Reproduce the following lines verbatim, from the line with "How do I perform: Tap" up to and including the line with "Looking at the screenshot, I should (x=2007, y=427).", and nothing else from the material.

>> START

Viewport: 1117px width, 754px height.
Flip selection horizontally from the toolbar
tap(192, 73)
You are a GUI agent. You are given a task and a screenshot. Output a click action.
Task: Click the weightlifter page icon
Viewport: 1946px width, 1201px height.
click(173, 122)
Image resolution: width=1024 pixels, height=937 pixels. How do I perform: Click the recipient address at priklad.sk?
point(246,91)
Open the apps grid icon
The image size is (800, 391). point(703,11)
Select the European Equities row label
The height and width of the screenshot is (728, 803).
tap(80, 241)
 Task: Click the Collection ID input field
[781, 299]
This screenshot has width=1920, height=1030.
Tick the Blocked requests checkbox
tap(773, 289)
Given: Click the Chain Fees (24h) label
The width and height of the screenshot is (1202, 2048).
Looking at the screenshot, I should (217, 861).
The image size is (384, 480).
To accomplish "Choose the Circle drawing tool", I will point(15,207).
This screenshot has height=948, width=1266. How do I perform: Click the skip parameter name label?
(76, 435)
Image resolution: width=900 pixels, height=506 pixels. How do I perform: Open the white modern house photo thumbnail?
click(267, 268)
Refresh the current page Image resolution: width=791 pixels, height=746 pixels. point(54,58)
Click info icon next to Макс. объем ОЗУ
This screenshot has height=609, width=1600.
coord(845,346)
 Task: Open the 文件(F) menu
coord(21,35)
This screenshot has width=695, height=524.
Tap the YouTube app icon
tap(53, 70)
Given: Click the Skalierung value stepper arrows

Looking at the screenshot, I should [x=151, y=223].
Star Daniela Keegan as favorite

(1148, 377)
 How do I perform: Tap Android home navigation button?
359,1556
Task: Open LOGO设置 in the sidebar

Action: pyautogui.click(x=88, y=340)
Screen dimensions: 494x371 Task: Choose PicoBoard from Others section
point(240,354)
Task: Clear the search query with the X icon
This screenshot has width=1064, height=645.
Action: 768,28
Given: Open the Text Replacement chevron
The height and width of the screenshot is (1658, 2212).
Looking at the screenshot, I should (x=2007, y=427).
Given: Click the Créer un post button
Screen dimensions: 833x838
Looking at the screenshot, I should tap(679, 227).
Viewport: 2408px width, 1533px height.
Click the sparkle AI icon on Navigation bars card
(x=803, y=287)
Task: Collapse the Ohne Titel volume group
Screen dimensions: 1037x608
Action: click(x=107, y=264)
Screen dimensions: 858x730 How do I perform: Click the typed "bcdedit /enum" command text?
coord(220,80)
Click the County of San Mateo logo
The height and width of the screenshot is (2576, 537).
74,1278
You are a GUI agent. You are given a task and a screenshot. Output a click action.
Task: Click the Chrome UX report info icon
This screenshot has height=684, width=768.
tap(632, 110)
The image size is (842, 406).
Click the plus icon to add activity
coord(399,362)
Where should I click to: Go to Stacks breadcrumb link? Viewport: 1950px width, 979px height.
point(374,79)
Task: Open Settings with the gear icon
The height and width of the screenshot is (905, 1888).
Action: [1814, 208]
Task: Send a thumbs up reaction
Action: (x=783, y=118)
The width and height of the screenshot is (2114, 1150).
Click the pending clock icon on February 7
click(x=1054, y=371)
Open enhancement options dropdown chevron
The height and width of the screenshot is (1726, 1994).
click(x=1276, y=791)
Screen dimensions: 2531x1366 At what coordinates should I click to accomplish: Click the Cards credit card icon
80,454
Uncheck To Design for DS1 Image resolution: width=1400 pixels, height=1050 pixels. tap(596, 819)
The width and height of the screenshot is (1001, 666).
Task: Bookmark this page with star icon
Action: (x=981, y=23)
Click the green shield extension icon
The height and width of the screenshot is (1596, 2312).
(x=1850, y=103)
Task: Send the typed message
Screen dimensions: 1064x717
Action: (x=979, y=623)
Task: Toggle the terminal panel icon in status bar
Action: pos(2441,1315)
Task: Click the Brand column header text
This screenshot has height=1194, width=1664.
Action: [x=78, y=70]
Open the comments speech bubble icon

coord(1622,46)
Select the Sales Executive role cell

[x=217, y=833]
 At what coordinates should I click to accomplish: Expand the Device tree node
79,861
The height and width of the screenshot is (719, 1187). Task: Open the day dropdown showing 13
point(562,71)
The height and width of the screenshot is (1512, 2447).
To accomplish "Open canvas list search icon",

>> END

| The solution |
 How do I perform: Tap Android home navigation button?
359,1556
Task: Open LOGO设置 in the sidebar

Action: pyautogui.click(x=88, y=340)
Screen dimensions: 494x371 Task: Choose PicoBoard from Others section
point(240,354)
Task: Clear the search query with the X icon
This screenshot has width=1064, height=645.
Action: 768,28
Given: Open the Text Replacement chevron
The height and width of the screenshot is (1658, 2212).
Looking at the screenshot, I should (x=2007, y=427).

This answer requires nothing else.